Produce an exact copy of the lines from the line that contains "Instruction: Click the LINE FRIENDS logo" to the end of the listing below.
☆ ☆ ☆ ☆ ☆
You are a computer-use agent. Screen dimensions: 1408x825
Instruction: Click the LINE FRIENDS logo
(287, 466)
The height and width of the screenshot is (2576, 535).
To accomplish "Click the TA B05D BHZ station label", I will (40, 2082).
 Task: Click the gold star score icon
☆ ☆ ☆ ☆ ☆
## Result below:
Instruction: Click the LINE FRIENDS logo
(287, 466)
The height and width of the screenshot is (2576, 535).
To accomplish "Click the TA B05D BHZ station label", I will (40, 2082).
 Task: Click the gold star score icon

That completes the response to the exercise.